Using the records below, report how many lines hold "label", with no extra text.

Provided material Block Start

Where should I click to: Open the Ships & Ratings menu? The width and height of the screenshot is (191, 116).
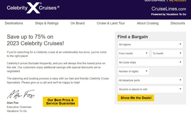coord(47,23)

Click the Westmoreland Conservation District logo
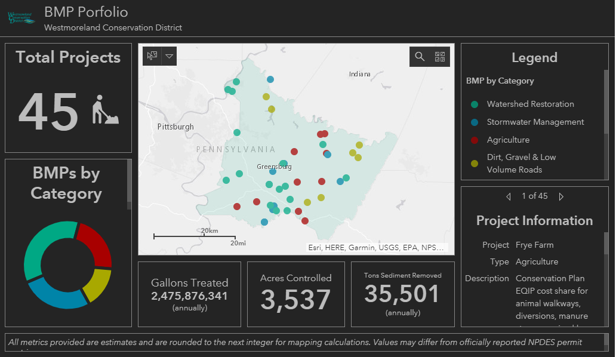[21, 17]
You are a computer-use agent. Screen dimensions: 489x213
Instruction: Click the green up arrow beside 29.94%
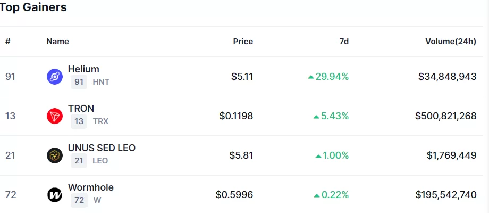point(311,77)
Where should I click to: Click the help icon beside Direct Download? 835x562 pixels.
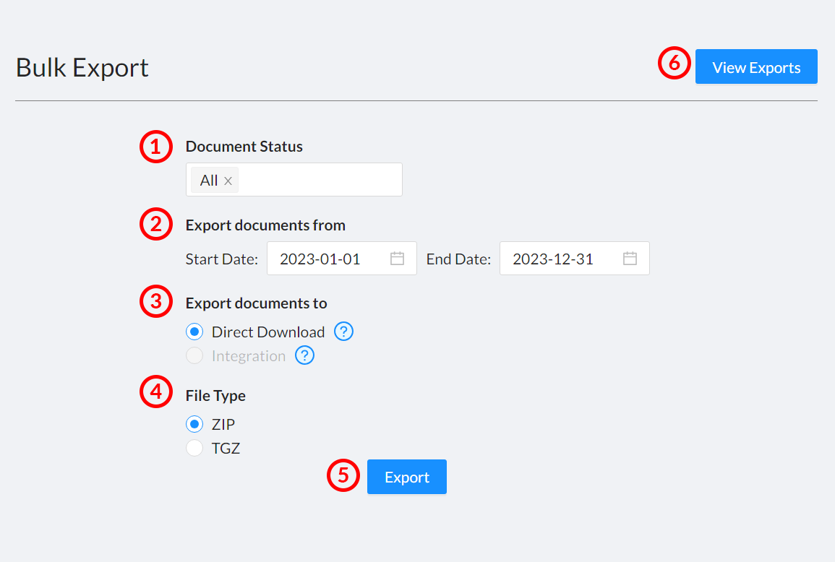(343, 332)

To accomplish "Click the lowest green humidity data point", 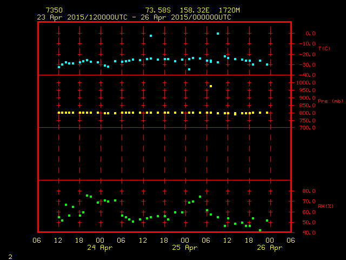I will coord(260,230).
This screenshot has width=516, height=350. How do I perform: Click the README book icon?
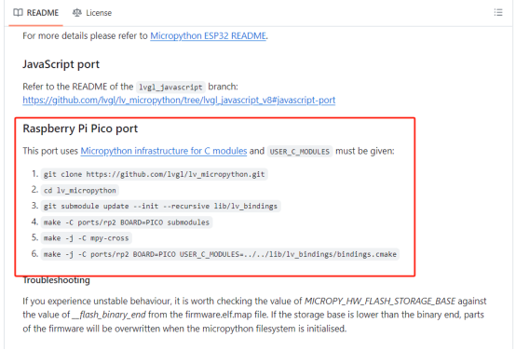pyautogui.click(x=18, y=13)
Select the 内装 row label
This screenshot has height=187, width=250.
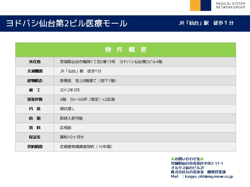click(35, 109)
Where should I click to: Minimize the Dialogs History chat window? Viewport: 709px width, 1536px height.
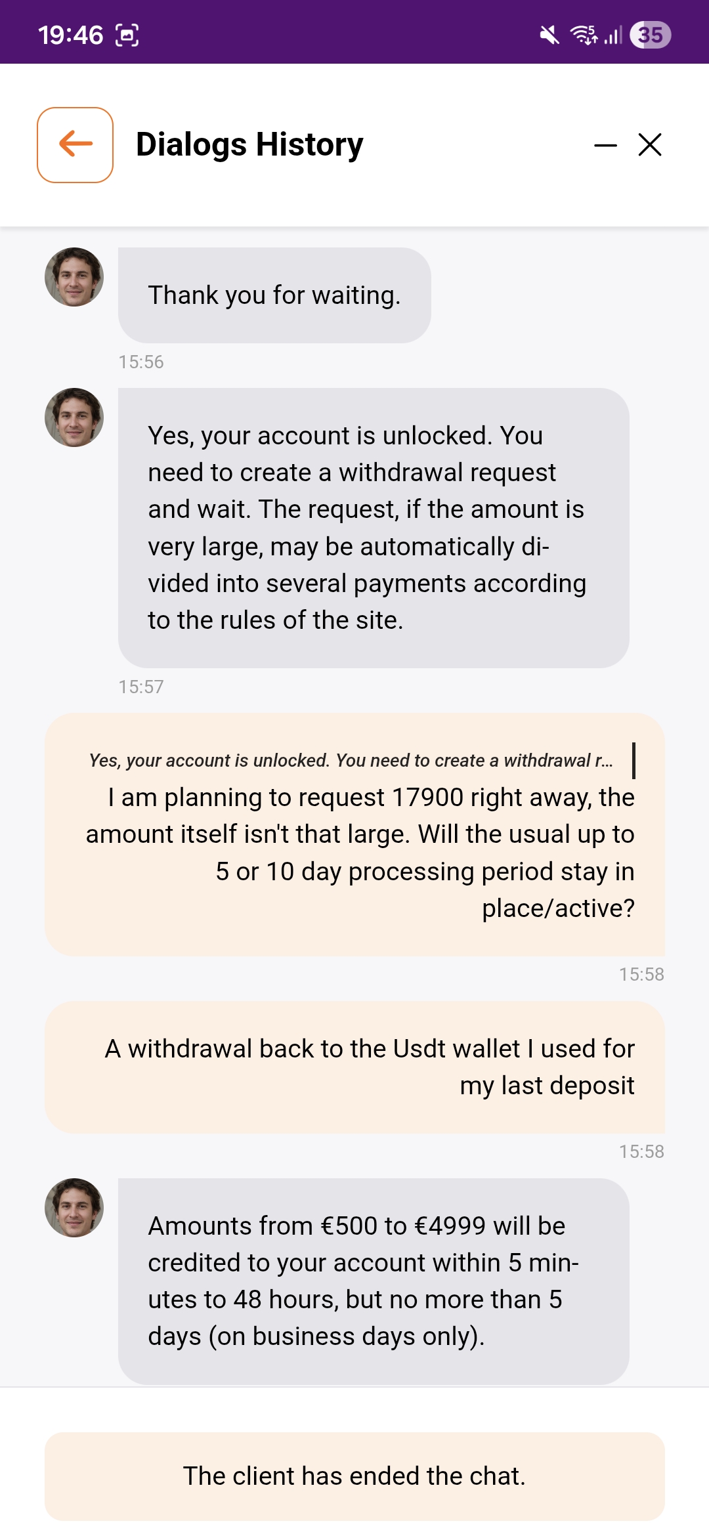(605, 145)
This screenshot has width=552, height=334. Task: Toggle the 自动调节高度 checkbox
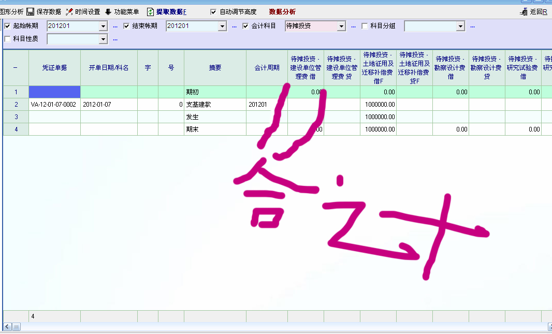[x=213, y=11]
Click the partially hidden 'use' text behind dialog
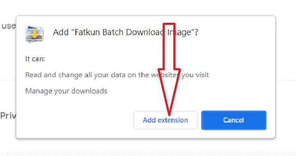Screen dimensions: 296x156 pyautogui.click(x=9, y=26)
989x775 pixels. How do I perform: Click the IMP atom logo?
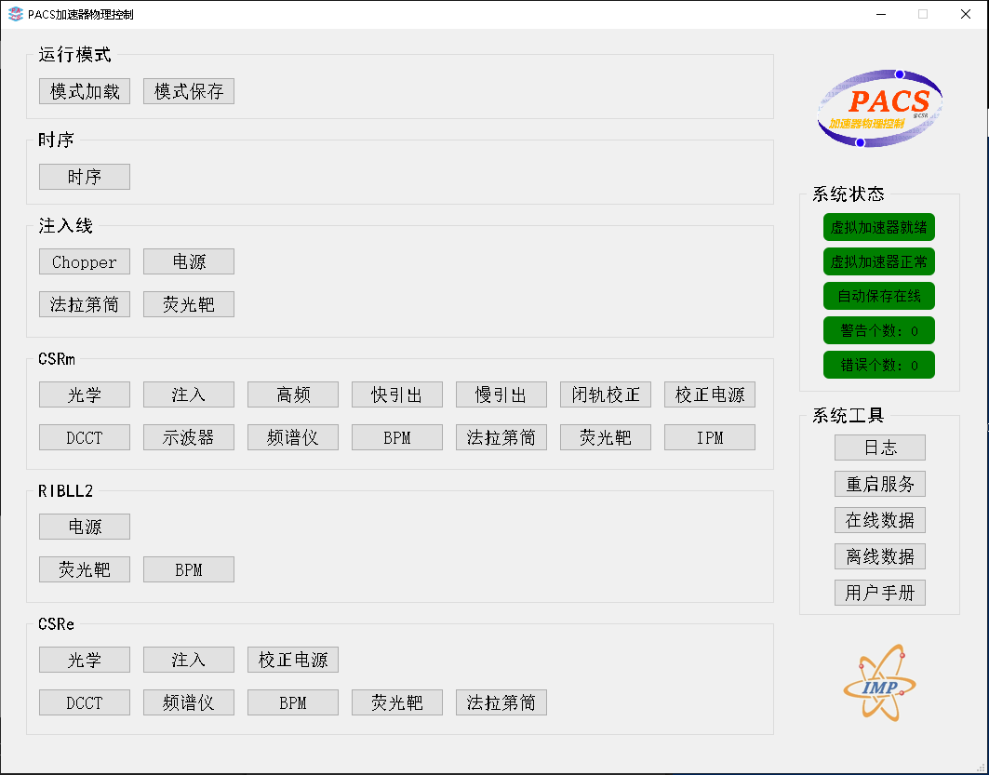879,685
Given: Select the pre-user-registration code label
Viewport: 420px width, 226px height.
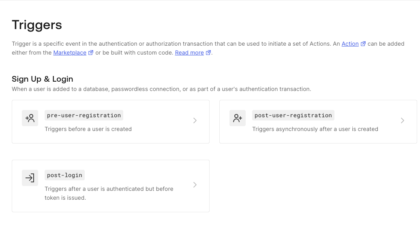Looking at the screenshot, I should [84, 115].
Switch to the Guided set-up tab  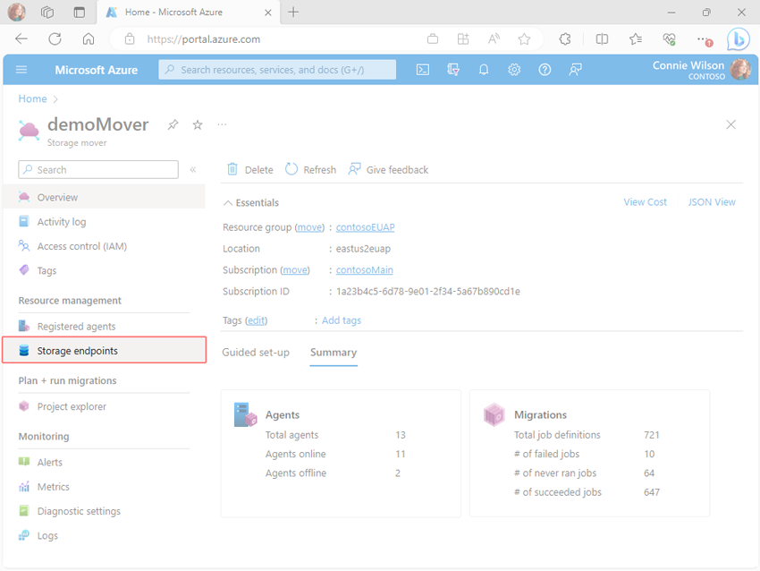[256, 353]
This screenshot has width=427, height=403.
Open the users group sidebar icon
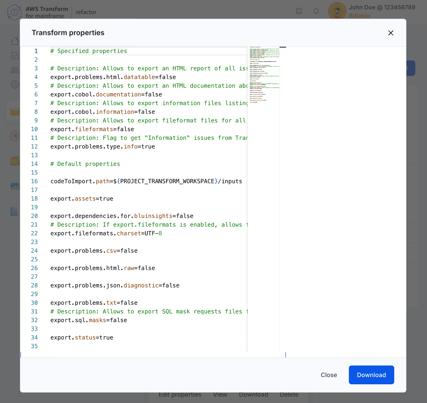15,70
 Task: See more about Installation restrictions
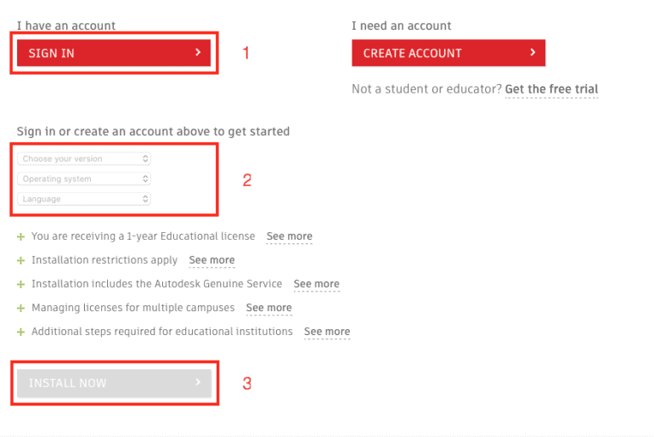tap(211, 260)
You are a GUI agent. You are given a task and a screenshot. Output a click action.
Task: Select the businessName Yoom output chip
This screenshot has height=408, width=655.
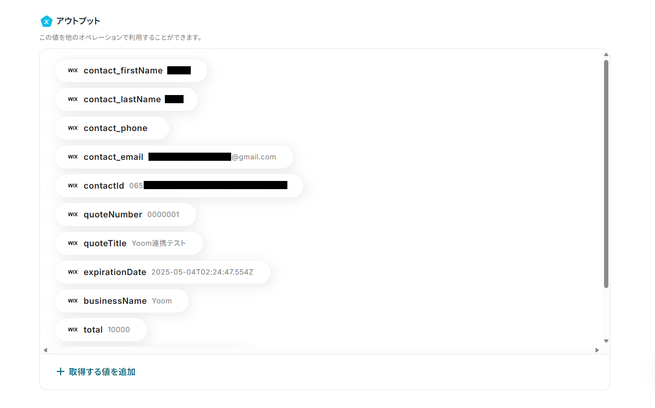pos(122,301)
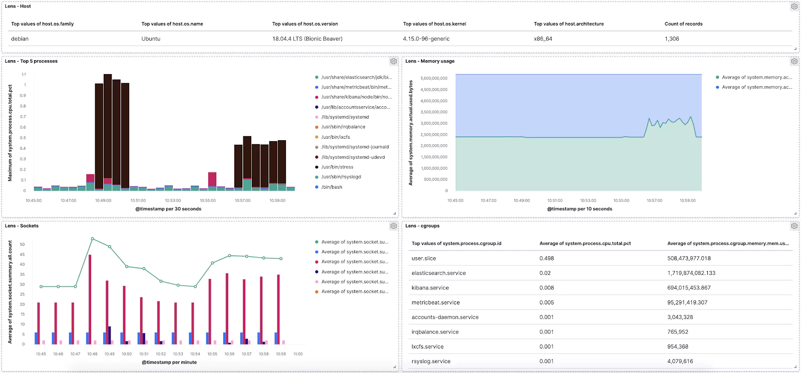801x373 pixels.
Task: Sort by Count of records column header
Action: pos(683,24)
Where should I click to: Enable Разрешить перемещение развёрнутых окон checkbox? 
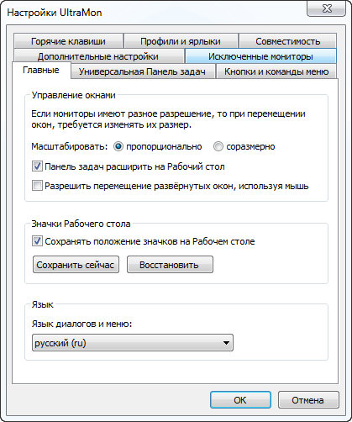click(37, 186)

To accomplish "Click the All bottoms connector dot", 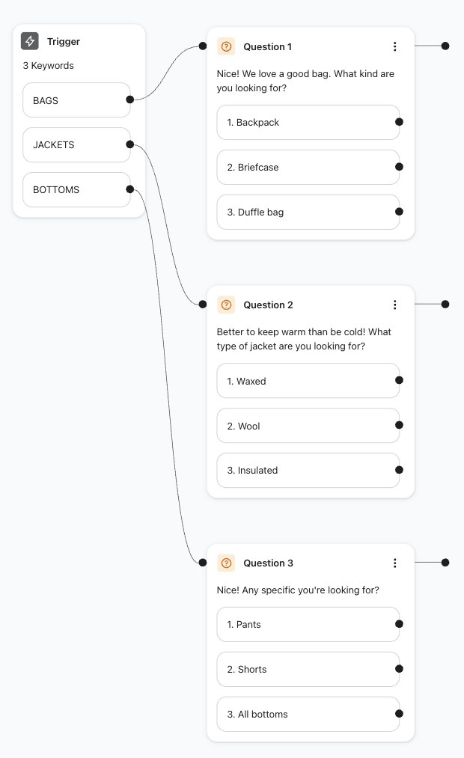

Provided material Block End

### The completed task:
2